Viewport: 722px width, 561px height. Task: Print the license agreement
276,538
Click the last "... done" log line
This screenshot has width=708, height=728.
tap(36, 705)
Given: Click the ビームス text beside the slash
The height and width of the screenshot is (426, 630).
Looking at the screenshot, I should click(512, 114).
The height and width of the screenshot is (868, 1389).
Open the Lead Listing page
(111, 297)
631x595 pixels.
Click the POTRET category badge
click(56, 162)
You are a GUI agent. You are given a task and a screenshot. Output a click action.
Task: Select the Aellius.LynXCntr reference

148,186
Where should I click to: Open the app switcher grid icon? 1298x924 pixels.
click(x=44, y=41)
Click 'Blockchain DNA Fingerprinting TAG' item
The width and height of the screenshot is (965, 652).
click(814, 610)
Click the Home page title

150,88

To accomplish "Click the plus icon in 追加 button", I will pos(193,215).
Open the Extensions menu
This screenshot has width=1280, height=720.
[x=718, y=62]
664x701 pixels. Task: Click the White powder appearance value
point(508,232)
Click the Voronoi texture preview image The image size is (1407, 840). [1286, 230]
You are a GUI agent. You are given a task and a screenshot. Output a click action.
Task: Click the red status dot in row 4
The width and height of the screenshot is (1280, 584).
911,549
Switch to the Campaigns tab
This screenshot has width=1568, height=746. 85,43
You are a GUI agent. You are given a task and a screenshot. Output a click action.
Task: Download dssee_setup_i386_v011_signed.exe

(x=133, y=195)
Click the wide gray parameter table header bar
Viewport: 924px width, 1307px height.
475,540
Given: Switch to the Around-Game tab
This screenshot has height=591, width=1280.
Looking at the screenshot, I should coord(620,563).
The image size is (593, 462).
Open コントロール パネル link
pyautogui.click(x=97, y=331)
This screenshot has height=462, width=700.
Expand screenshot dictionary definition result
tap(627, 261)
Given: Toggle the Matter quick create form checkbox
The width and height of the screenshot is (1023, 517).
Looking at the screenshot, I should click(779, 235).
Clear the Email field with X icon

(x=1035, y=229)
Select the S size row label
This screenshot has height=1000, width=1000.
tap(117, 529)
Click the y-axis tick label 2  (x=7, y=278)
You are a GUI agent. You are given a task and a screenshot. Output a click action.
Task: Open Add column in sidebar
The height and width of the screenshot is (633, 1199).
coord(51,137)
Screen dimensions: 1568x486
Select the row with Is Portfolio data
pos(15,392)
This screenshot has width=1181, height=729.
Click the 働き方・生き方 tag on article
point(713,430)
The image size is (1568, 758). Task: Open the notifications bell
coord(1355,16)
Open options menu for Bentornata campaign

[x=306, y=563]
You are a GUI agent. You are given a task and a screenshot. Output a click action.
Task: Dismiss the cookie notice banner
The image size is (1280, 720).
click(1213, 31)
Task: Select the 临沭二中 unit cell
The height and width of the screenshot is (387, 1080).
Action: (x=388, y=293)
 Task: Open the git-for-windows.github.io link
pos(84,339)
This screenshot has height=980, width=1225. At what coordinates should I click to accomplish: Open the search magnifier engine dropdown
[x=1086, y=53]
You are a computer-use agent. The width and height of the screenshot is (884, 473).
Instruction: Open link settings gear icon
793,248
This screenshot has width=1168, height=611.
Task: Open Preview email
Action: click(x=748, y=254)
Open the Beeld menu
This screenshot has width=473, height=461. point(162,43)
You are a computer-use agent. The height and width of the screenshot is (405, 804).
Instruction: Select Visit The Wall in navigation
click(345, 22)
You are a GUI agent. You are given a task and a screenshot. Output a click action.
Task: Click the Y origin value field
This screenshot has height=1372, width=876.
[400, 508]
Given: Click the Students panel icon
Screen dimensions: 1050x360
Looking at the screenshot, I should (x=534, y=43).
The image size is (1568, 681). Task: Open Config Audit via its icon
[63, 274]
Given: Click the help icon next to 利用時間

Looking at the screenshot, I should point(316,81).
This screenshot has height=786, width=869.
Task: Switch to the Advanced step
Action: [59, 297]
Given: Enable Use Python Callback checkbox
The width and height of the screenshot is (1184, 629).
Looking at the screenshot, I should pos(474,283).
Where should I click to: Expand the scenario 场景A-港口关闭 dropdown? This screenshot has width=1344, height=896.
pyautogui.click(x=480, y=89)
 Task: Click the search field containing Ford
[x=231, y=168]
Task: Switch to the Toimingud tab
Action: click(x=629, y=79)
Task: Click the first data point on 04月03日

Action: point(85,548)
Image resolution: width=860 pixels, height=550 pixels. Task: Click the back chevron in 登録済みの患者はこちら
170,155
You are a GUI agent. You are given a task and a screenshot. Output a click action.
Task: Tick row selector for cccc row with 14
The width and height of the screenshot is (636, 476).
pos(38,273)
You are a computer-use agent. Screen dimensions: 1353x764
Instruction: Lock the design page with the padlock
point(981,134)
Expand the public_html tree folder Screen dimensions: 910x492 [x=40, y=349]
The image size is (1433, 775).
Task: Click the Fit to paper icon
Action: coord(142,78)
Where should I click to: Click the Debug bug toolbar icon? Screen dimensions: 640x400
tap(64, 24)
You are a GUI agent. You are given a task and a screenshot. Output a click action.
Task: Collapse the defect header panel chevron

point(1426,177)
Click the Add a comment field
..............................
Exercise
Show me each line of the listing above with "checkbox" in it.

Task solution
Given: Toggle the Matter quick create form checkbox
Given: Enable Use Python Callback checkbox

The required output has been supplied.